La presidenta le dio la bienvenida a su nuevo ministro del Interior, Jorge Burgos, de la mano y con un beso, y acto seguido se despidió del despedido Rodrigo Peñailillo con un abrazo que los relatores televisivos trataron de “emotivo”. Yo lo encontré un abrazo “inquietante”, el final-resumen de la hebra más compleja de esta historia.

El cambio de gabinete se produce cuando ella decide reemplazar a su premier. Para entender lo que esto le significó, hay que sopesar bien lo que encarnaba ahí Rodrigo Peñailillo.

Todo lo acontecido en su gobierno hasta acá y desde su minuto cero, mucho antes de comenzar, fue planeado con él. Si durante su primer gobierno lo tuvo de secretario, el segundo arrancó con Peñailillo como hombre de confianza y co-arquitecto del proyecto. La articulación de la Nueva Mayoría fue obra suya.

Durante la campaña, los temas importantes se hablaban con este joven Richelieu sin estampa de cardenal.

El gabinete que acaba de caer, se escribió con su puño y letra. El tono que tomaron las reformas, lo puso Rodrigo con su varita de novel director de orquesta. Llevarlas adelante con obcecación, como un apóstol que predica el fin del tiempo de las ambigüedades, fue el sello que quiso darle a la era post concertacionista que lideraba. Se comparó con sus antecesores por el tamaño de sus aspiraciones. Y también Michelle Bachelet.

Quienes conocen ese círculo estrecho del bacheletismo, coinciden en que él era el custodio de esa convicción, o de “la retroexcavadora”, como diría Quintana, su torpe escudero.

Aunque nunca dejó de llamarle “jefa” a la presidenta, el ex ministro se recibió de político cuando tuvo sus propias huestes. A su alero creció la G 90, lote de jóvenes PPD, orgullosos de su falta de abolengo y sus méritos propios, al que luego se sumaron socialistas y democratacristianos de similares características: funcionarios del aparato público transformados en grupo de poder.

Y consiguieron ejercerlo a tal punto, que el llamado “conflicto generacional” quedó reducido a la lucha de ellos contra los viejos, aunque sin jamás poner en escena la frescura de la juventud.
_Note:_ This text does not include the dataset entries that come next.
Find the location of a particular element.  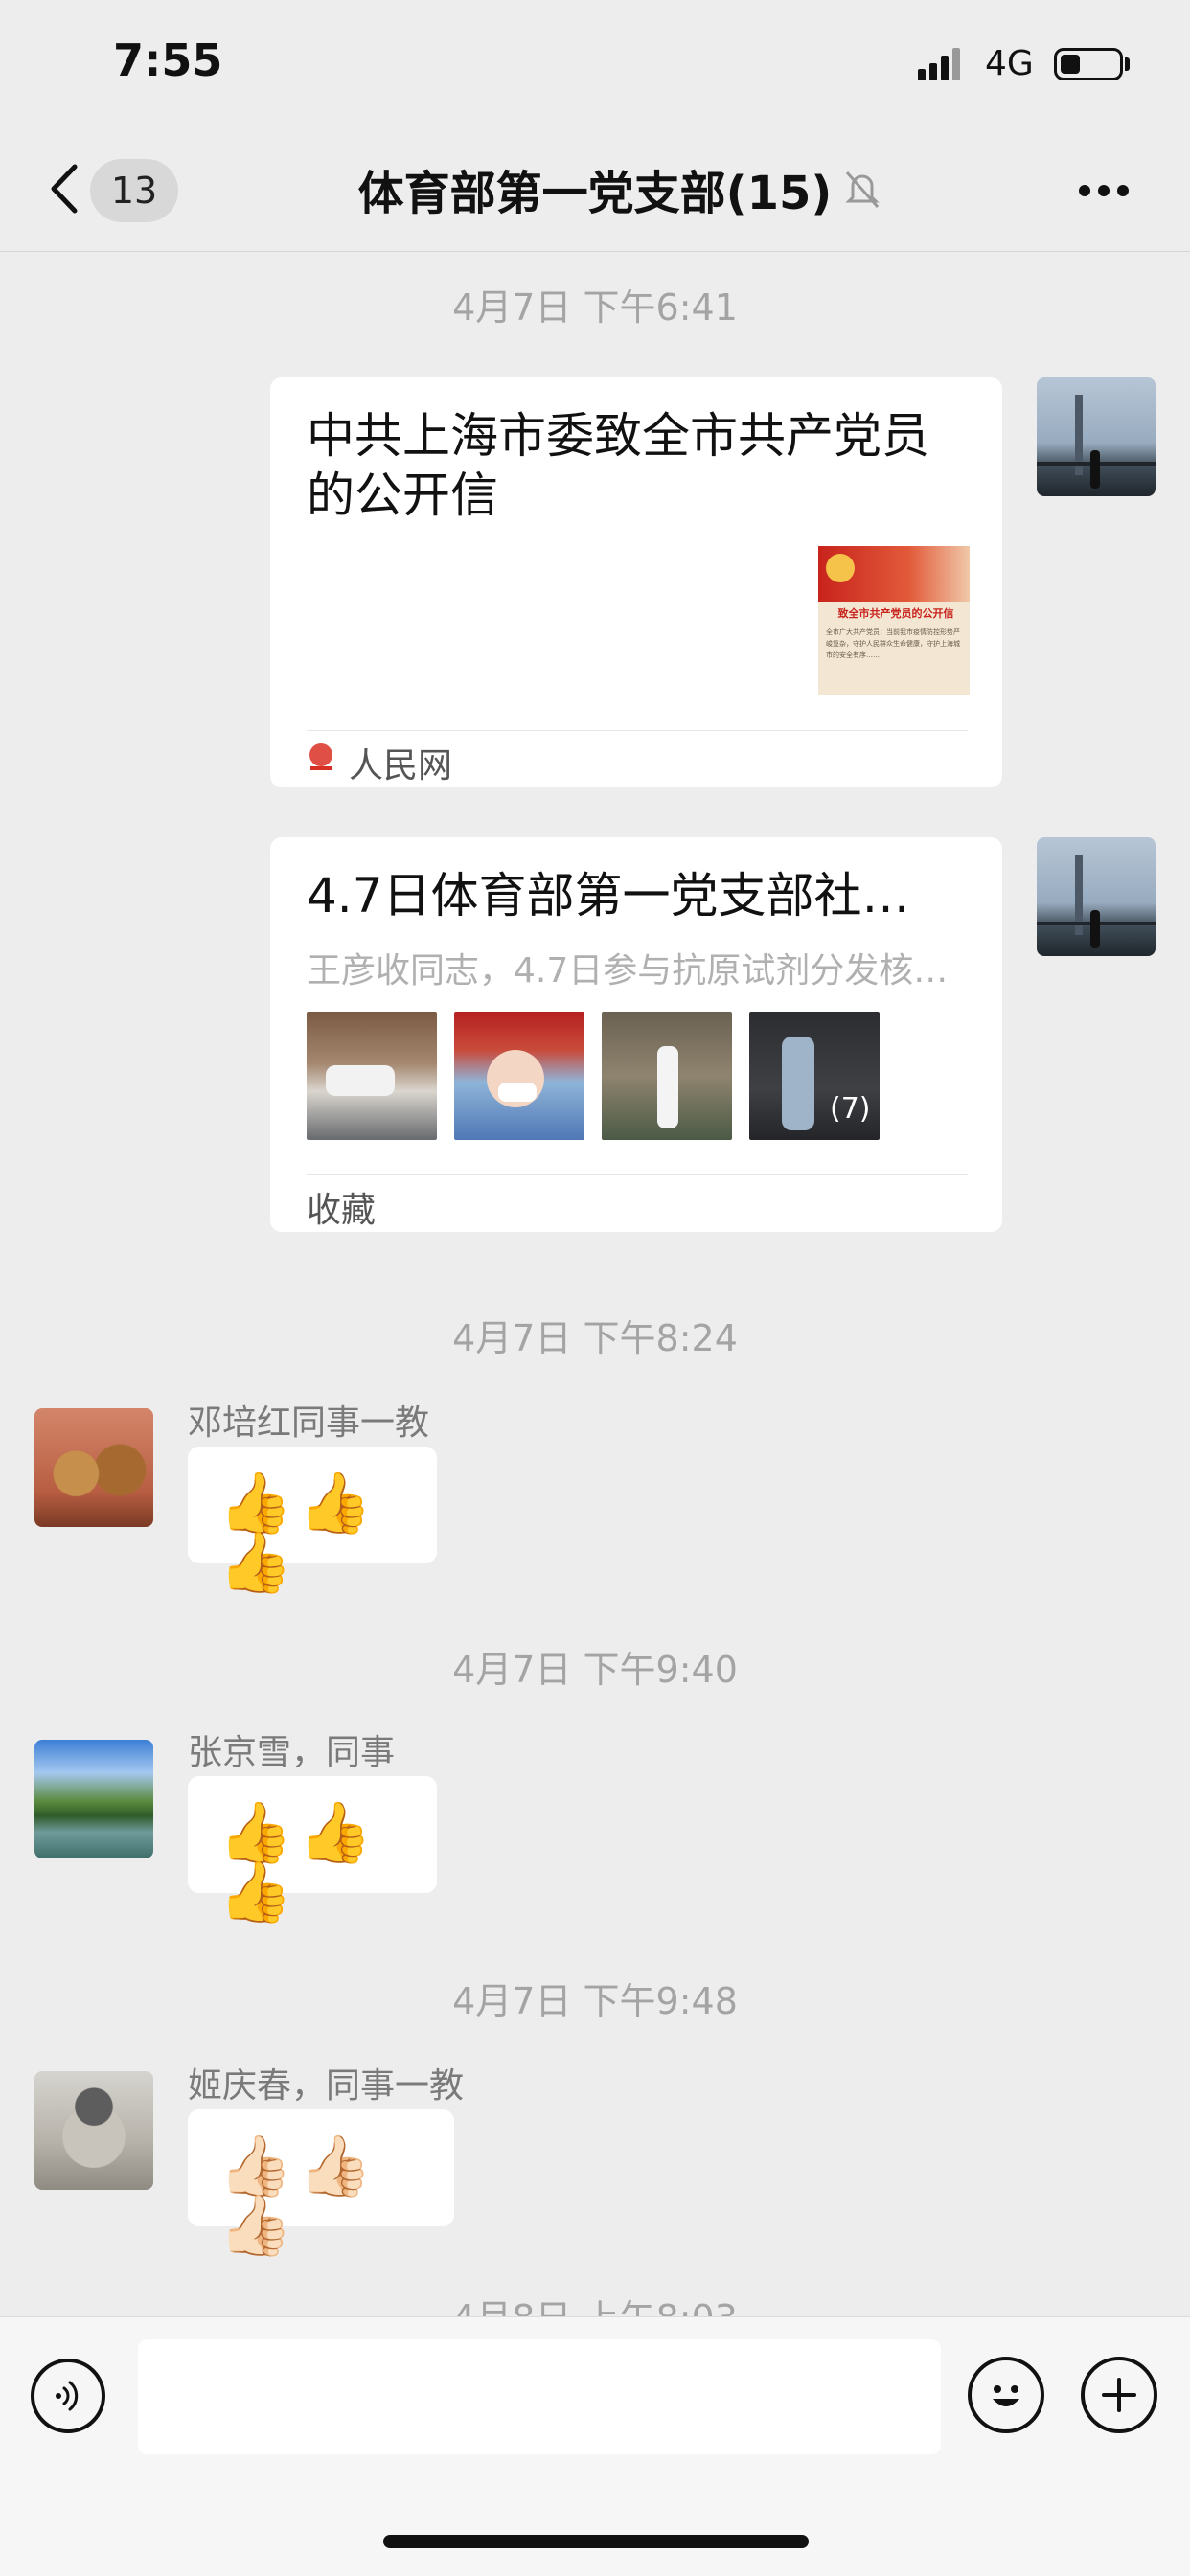

voice-wave-icon is located at coordinates (68, 2396).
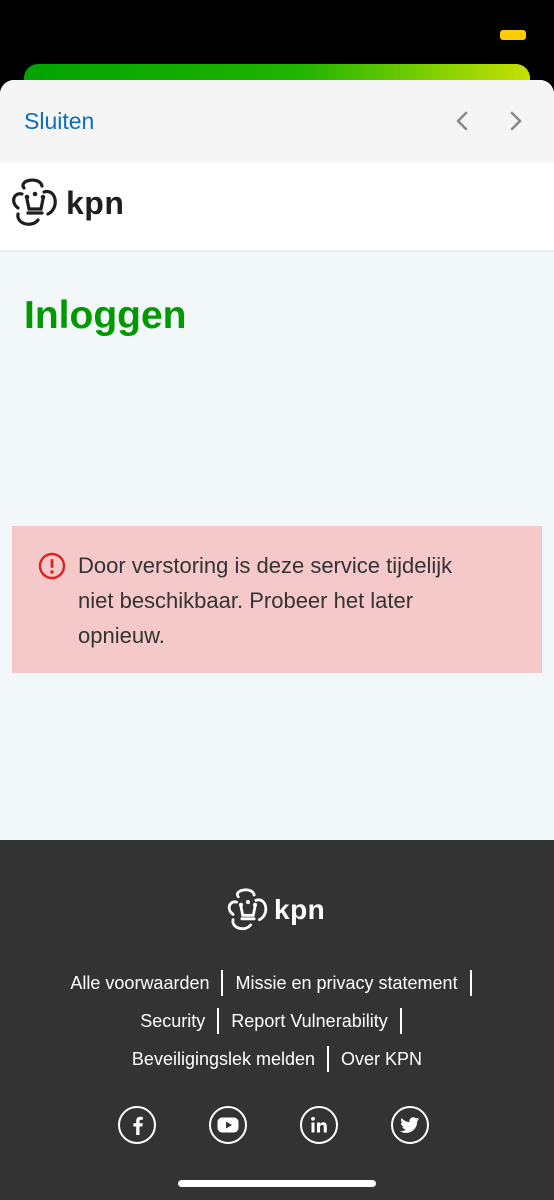 The height and width of the screenshot is (1200, 554). What do you see at coordinates (513, 35) in the screenshot?
I see `battery-icon` at bounding box center [513, 35].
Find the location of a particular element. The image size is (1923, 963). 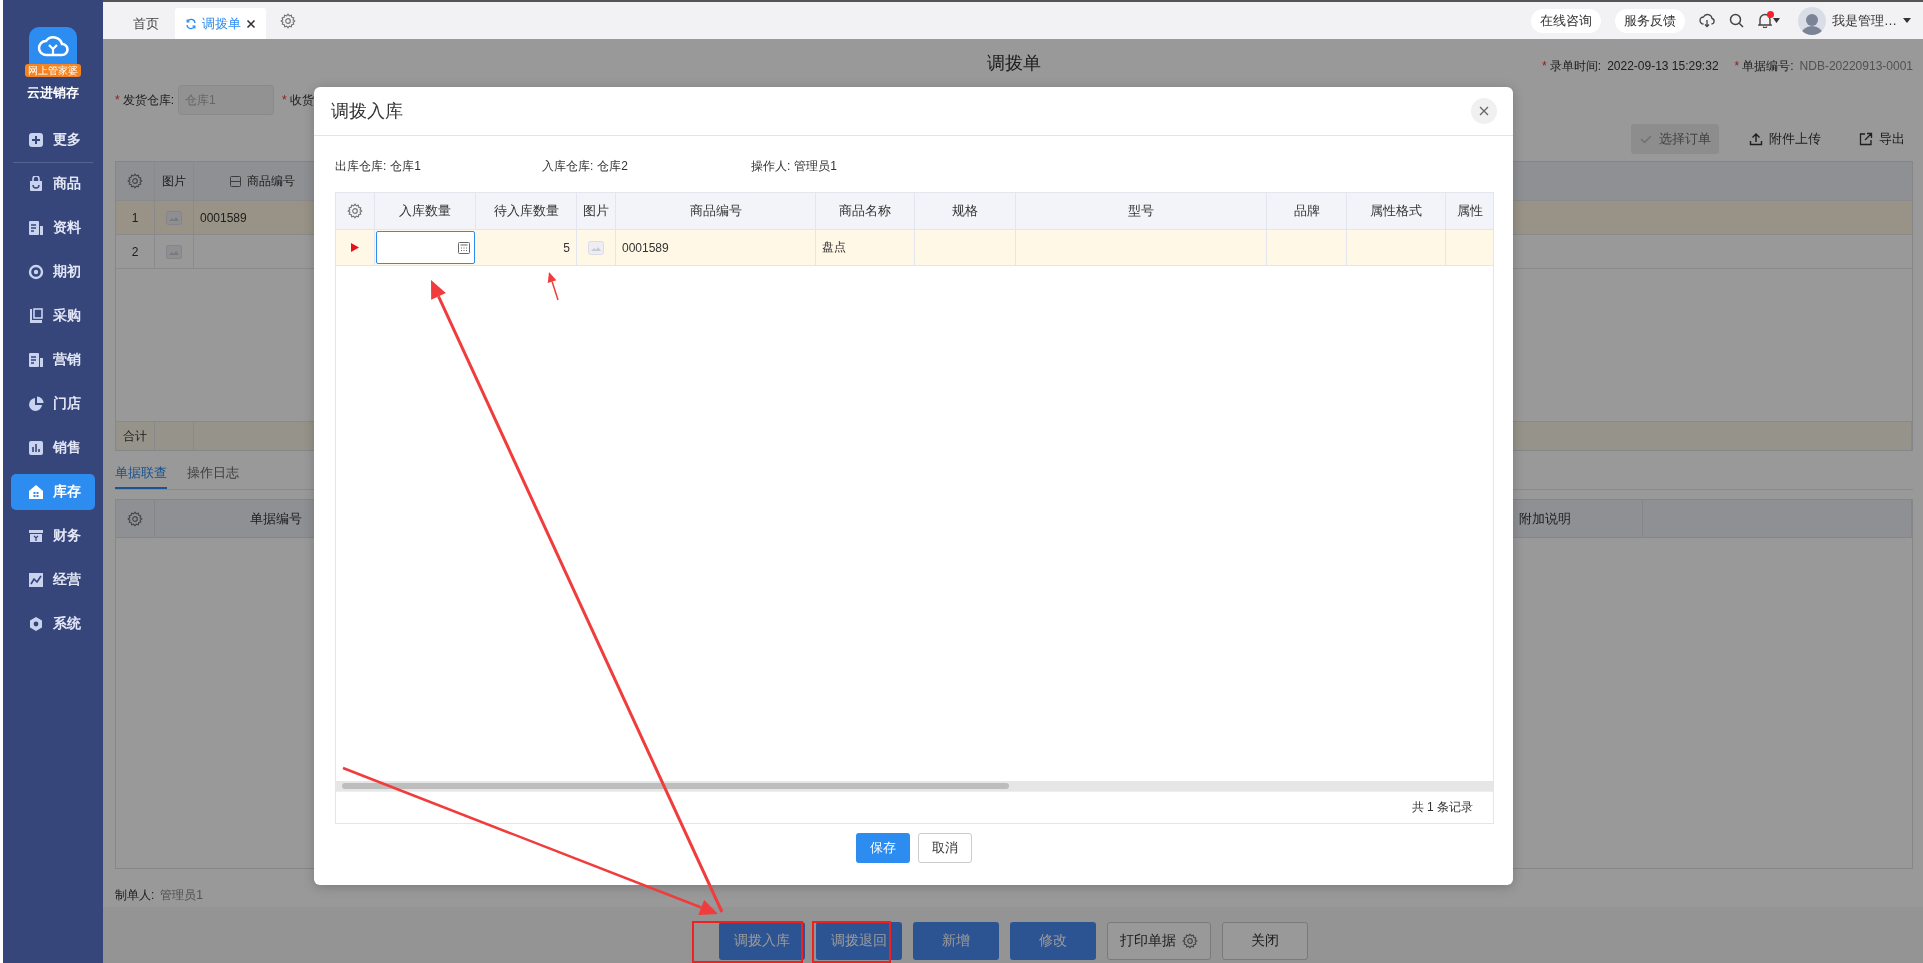

field-label: 制单人: is located at coordinates (135, 895).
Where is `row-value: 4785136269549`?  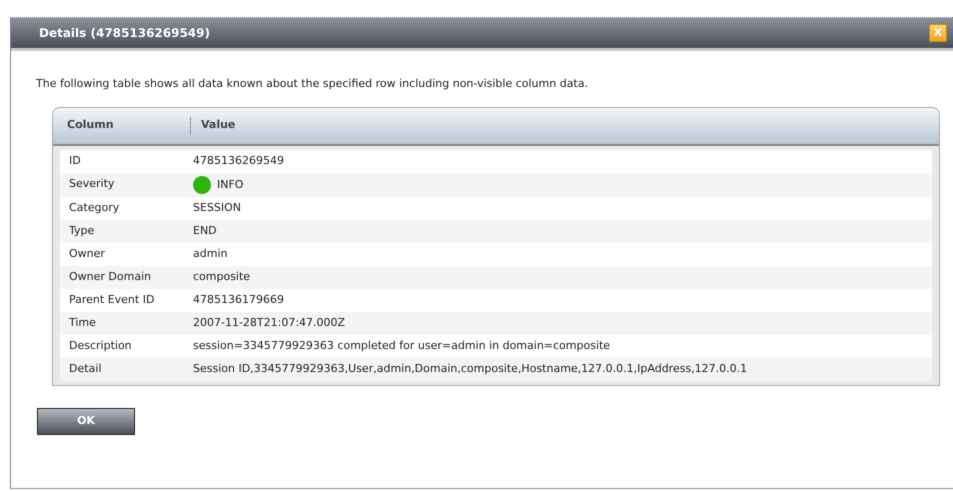 row-value: 4785136269549 is located at coordinates (239, 160).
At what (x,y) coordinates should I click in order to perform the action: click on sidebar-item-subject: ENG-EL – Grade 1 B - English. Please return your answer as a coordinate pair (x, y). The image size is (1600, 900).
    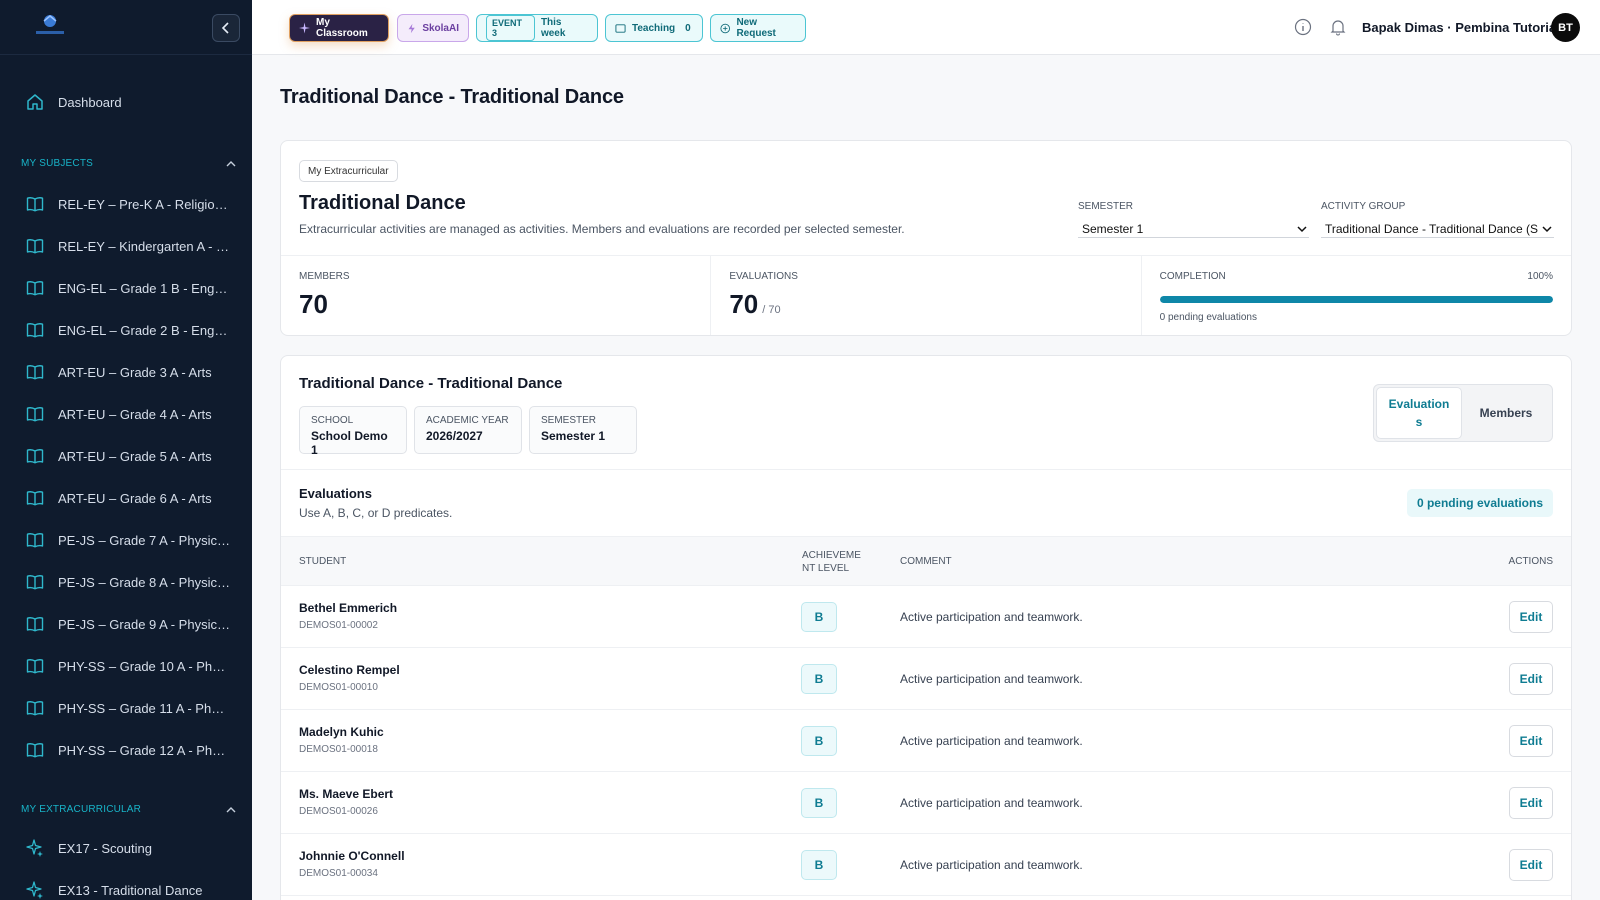
    Looking at the image, I should click on (126, 288).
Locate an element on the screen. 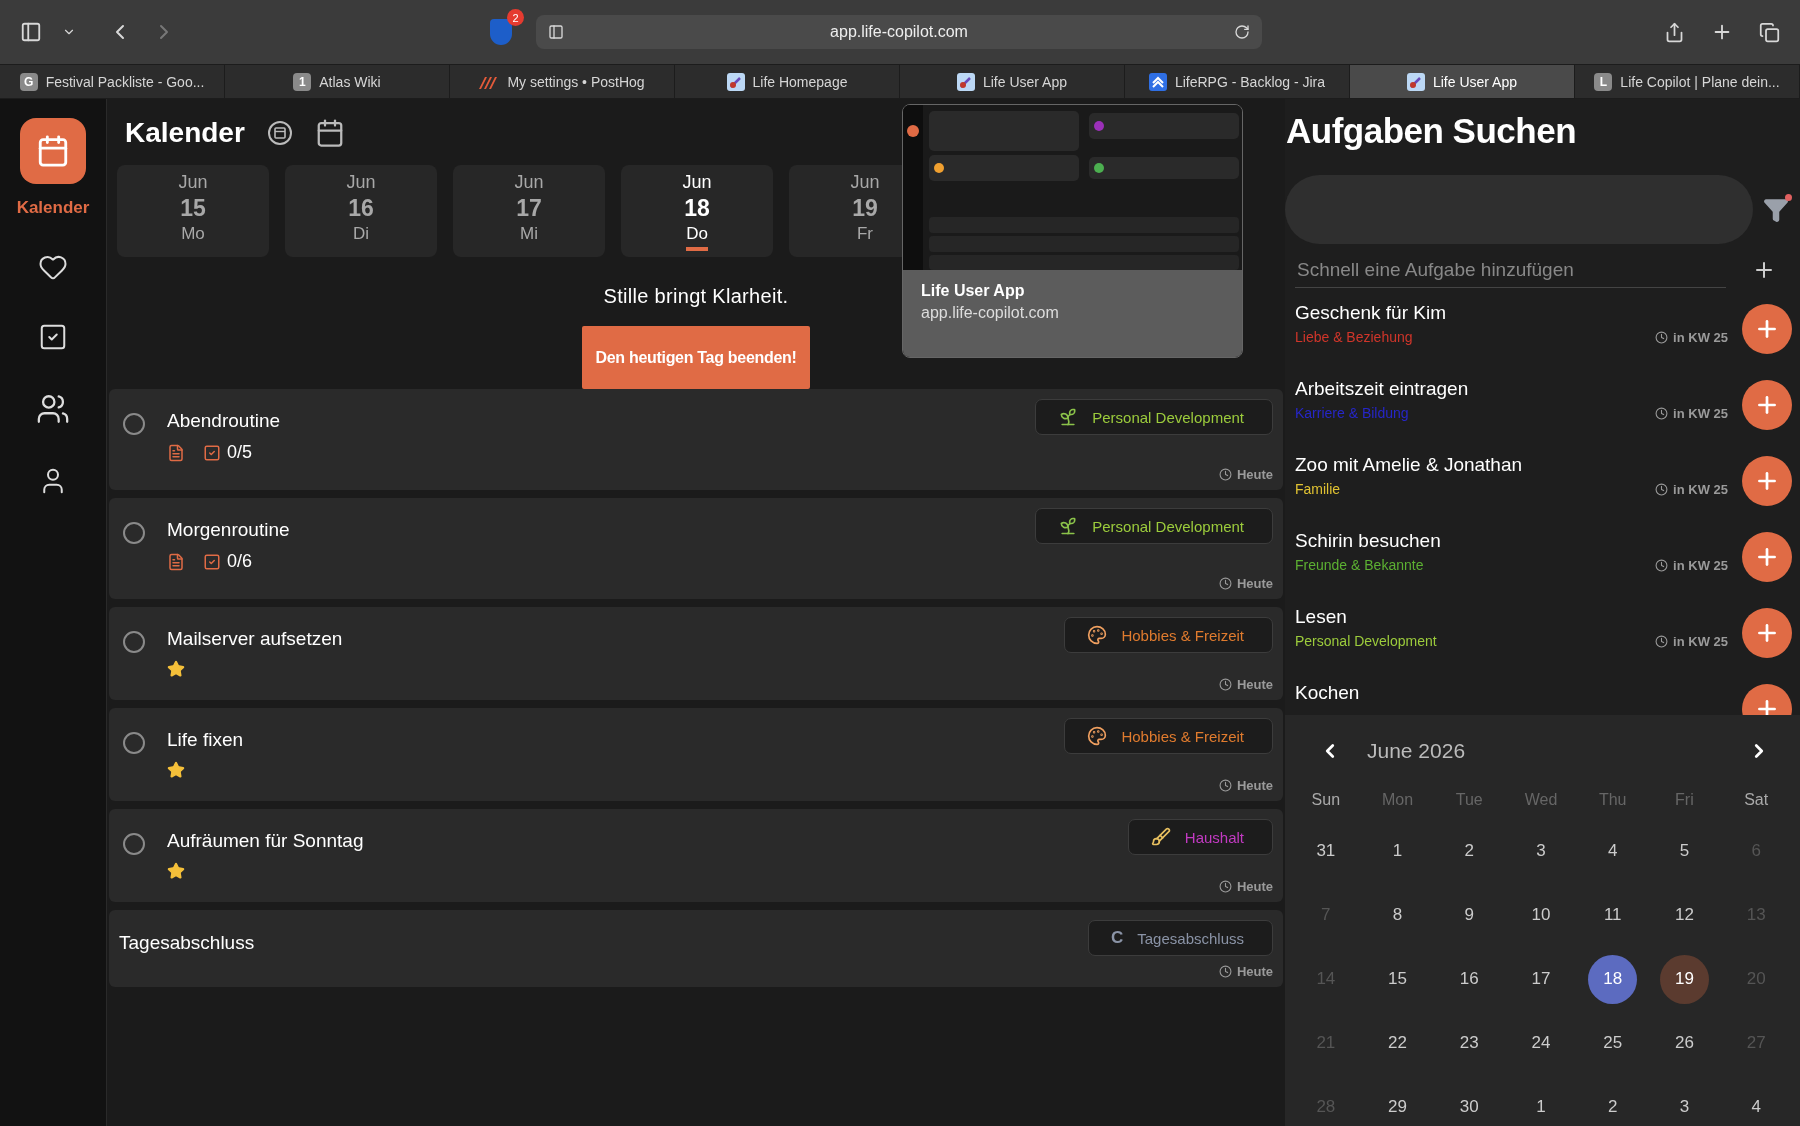 This screenshot has height=1126, width=1800. calendar-circle-icon is located at coordinates (280, 133).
Bachelet, queriendo abrirle paso a las “caras nuevas”, le entregó las llaves de la renovación a una pandilla cerrada: los Peñailillo.

Sus más altos representantes, repartidos por distintos ministerios, se vestían con los mismos trajes brillantes y pantalón pitillo. Alguno por ahí, incluso le imitó el peinado.

Vino lo de Caval, lo de las boletas “ideológicamente falsas”, los Martellis, los Soquimich, los informes ampulosos e inverosímiles y las autodefensas primando por sobre los intereses del gobierno, cuya popularidad y épica acabaron por los suelos. El así llamado “hijo político” de Michelle Bachelet ya no actuaba simplemente como su reflejo, sino en función de objetivos que a ratos la olvidaban, y para su “madre”, que privilegia los afectos y las confianzas por sobre las estrategias de poder, al hacerlo la traicionó.

En esa concepción afectiva y familiar de la política radica la mayor debilidad de Bachelet. La madre despidió al niño que vio crecer, como quien entierra un sueño de pureza. Con ese abrazo, ella selló su soledad. Peñailillo, en cambio, cargando una derrota partió al encuentro de sus amigos. Conquistó su libertad.